» **Exercise**:
Continue the article on the NHS cost of unused prescription medicines, starting after its last sentence.

Unused prescriptions cost NHS £300m25th November 2010
A study commissioned by the Department of Health has revealed that unused prescription medicines cost the NHS at least £300 million a year.
And the DH suggests that some 50% of the waste associated with drugs that are prescribed but never taken by the patient is preventable.
There are also concerns that the gross annual cost of NHS primary care waste and that occurring in care homes is £300 million in England could be an underestimate.
The study said: “This sum represents approximately £1 in every £25 spent on primary care and community pharmaceutical and allied products use, and 0.3% of total NHS outlays.
“It includes an estimated £90 million worth of unused prescription medicines that are retained in individuals’ homes at any one time, £110 million returned to community pharmacies over the course of a year, and £50 million worth of NHS supplied medicines that are disposed of unused by care homes.”

Saved entries
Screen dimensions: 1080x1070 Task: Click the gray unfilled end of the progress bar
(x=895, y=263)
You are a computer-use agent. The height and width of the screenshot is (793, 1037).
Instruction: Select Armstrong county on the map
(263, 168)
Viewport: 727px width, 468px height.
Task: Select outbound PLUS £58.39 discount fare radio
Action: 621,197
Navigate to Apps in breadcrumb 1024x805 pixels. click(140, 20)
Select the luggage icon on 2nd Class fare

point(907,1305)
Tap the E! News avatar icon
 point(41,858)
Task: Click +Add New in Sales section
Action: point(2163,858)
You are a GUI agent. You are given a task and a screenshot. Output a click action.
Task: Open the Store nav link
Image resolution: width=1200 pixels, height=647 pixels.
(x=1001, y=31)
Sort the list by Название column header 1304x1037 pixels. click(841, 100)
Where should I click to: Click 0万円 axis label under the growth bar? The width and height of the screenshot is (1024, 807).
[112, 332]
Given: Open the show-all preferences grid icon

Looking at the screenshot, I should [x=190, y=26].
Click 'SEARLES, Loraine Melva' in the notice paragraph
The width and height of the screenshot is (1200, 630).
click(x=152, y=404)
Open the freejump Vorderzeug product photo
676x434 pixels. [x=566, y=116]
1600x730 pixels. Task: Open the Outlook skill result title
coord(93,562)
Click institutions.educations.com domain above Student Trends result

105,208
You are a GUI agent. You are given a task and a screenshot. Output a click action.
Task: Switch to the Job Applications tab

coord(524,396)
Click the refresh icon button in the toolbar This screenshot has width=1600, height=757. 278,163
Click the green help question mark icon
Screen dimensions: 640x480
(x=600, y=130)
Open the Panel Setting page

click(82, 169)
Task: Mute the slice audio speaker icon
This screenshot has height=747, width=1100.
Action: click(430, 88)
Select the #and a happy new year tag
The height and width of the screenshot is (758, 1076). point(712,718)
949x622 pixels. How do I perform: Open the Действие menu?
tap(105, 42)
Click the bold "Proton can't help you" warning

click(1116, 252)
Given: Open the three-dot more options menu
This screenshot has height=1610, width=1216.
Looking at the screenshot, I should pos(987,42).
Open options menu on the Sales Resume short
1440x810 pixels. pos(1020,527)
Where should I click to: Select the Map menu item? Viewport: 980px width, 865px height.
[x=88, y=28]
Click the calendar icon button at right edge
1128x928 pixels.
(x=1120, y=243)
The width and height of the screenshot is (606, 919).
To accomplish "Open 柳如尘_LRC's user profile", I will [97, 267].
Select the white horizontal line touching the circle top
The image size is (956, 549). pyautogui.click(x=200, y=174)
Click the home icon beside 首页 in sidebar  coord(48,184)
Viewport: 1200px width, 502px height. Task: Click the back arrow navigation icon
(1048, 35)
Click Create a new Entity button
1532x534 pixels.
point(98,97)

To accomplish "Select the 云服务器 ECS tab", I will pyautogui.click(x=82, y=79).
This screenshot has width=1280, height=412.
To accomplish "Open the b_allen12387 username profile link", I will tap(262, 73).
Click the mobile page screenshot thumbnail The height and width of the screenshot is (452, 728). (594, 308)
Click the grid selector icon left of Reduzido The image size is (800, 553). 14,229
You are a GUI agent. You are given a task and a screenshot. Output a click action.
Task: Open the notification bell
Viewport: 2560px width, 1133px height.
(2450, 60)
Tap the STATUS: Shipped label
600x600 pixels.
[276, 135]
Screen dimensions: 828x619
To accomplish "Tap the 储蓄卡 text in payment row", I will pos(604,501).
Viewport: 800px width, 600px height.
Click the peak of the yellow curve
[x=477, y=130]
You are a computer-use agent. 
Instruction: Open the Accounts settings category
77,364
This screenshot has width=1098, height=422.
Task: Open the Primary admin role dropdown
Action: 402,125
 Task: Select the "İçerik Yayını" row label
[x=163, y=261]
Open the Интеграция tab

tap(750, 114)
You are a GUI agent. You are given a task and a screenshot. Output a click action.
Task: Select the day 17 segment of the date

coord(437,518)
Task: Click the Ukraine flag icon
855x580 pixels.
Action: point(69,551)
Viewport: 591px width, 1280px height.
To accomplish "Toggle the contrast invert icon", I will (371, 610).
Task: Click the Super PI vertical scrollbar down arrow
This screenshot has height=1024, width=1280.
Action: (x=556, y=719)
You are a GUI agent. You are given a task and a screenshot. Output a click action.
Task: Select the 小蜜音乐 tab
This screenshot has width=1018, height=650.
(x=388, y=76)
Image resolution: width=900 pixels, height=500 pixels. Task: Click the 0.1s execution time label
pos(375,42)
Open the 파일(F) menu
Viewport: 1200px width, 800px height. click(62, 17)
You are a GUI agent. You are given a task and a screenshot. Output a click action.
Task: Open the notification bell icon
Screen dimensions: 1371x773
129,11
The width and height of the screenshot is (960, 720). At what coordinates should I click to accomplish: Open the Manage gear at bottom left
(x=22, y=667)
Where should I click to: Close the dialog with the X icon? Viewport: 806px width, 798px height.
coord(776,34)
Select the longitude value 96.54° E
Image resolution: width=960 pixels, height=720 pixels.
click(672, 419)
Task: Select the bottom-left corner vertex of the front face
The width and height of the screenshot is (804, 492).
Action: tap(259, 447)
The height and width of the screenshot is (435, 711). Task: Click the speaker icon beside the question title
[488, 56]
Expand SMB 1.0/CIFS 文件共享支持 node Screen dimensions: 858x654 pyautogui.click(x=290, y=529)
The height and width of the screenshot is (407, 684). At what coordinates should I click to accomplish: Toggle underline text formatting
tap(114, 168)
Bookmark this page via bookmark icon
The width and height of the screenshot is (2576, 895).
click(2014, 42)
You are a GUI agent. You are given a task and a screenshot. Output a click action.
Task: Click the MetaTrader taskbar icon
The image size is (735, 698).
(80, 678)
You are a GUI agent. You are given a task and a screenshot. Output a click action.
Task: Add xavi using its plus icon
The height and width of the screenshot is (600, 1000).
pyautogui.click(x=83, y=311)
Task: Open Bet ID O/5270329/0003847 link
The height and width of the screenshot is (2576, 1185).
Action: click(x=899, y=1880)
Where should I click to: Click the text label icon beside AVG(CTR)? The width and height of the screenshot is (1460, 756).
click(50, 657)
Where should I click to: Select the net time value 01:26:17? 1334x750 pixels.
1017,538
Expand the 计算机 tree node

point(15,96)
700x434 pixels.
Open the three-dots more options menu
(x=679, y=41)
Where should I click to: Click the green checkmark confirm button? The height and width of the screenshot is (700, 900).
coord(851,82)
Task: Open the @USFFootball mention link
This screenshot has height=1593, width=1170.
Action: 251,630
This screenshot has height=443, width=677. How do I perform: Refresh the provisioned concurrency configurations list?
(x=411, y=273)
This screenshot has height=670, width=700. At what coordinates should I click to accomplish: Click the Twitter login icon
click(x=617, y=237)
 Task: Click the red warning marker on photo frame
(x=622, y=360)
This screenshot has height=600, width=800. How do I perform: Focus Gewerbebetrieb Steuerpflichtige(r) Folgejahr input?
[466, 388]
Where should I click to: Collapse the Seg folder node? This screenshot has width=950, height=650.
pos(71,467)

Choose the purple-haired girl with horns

» **Result**:
The report highlighted a number of reasons for the waste, including over-ordering on prescriptions, patients getting better before all the medicine is taken, people suffering unwanted side-effects and the patient dying.
Whilst acknowledging some of the waste was inevitable, it also said some of it was preventable.
The research was carried out by a team from the York Health Economics Consortium and the School of Pharmacy at the University of London.
They suggested that £500 million could be saved in the areas of asthma, diabetes, high blood pressure, vascular disease and schizophrenia if medicines were taken “in the most optimal manner.”